Según el procesado, esta supuesta falta cometida por el alguacil le impidió conocer el fallo a tiempo, lo que provocó el cierre de los plazos legales para someter los recursos ordinarios.
Ante esto, exigía que se anulara dicha notificación y se ordenara una nueva entrega íntegra para poder apoderar formalmente a la Corte de Apelación.
Criterio judicial: El amparo no es una vía alterna
En primera instancia, la Cámara Penal del Juzgado de Primera Instancia de La Romana declaró inadmisible la acción de amparo el 14 de octubre de 2025, fundamentando que el reclamo era “notoriamente improcedente” debido a que la materia del debate pertenecía a la jurisdicción ordinaria.
Al revisar el expediente, el TC, presidido por Napoleón Estévez Lavandier, y el pleno de jueces, validó el criterio de La Romana, basándose en jurisprudencia consolidada, como la Sentencia TC/0074/14.

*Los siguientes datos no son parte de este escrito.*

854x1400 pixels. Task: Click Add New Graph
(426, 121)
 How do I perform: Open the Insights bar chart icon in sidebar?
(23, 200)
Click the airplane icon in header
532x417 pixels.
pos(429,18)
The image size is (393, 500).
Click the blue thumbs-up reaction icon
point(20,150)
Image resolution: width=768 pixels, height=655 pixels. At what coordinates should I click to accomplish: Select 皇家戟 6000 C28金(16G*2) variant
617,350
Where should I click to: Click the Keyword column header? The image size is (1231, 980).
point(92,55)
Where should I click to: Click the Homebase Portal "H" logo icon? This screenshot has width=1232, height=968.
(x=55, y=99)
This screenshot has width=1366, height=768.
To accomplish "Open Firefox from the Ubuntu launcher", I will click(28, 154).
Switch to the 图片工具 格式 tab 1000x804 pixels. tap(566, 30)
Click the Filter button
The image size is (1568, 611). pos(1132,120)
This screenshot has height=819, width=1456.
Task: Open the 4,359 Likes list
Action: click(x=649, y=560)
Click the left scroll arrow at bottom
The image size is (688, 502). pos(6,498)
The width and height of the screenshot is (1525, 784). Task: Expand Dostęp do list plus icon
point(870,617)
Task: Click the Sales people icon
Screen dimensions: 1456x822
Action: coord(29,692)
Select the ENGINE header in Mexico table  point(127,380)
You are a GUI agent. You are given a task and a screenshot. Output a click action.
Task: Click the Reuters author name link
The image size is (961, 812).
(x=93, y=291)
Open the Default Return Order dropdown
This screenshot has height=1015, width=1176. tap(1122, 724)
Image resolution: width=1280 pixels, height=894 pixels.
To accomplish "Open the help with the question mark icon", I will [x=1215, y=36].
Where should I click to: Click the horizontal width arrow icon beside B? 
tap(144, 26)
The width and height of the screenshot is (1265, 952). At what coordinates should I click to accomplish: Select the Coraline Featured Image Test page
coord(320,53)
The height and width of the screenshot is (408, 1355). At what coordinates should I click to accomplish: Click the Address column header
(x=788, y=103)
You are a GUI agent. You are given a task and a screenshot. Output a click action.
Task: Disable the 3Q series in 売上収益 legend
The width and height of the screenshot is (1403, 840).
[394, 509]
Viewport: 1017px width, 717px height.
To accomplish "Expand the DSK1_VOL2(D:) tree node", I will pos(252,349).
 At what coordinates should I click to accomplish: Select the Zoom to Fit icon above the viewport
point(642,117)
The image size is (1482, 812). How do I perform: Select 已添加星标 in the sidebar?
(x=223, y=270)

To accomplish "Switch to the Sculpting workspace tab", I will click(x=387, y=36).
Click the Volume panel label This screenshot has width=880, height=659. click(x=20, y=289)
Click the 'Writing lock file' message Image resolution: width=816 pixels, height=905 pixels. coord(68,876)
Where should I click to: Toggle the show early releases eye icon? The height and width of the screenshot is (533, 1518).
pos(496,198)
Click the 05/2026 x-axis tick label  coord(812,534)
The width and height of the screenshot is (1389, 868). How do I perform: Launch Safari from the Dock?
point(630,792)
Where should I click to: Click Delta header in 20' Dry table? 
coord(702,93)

El órgano constitucional recordó de manera unánime: “Cuando un proceso está siendo conocido por la vía ordinaria, los interesados deben continuar con su proceso en esa vía hasta agotar los recursos disponibles y no llevarlo a la materia de amparo”.
El TC enfatizó la estructura jerárquica que debió seguir el imputado para ventilar cualquier defecto de notificación, señalando que debió interponer el recurso ordinario de apelación ante el tribunal de segundo grado para que este verifique la validez de la entrega.
En caso de recibir un fallo desfavorable, recurrir mediante un recurso de casación ante la Suprema Corte de Justicia y, agotados los pasos anteriores, y si persistieran faltas constitucionales, acudir entonces a la revisión constitucional de decisión jurisdiccional.
Red de trata desmantelada en 2018
De acuerdo con las investigaciones instrumentadas por el Ministerio Público, el caso penal inició en el año 2018 mediante múltiples allanamientos desplegados para rescatar a más de 16 mujeres afectadas.
Una de las intervenciones principales se ejecutó en la discoteca El Diamante, establecimiento donde las autoridades ocuparon diversos elementos probatorios que vincularon directamente a Santana Morales y a Yasiris Josefina Cuevas.
Las pesquisas determinaron que los implicados captaban a las mujeres en Venezuela y gestionaban de forma directa sus trámites migratorios para traerlas a la República Dominicana.
Para someterlas, el entramado criminal utilizaba el engaño, prometiéndoles empleos con supuestos salarios atractivos e incentivos de primera, terminando las víctimas en condiciones de explotación.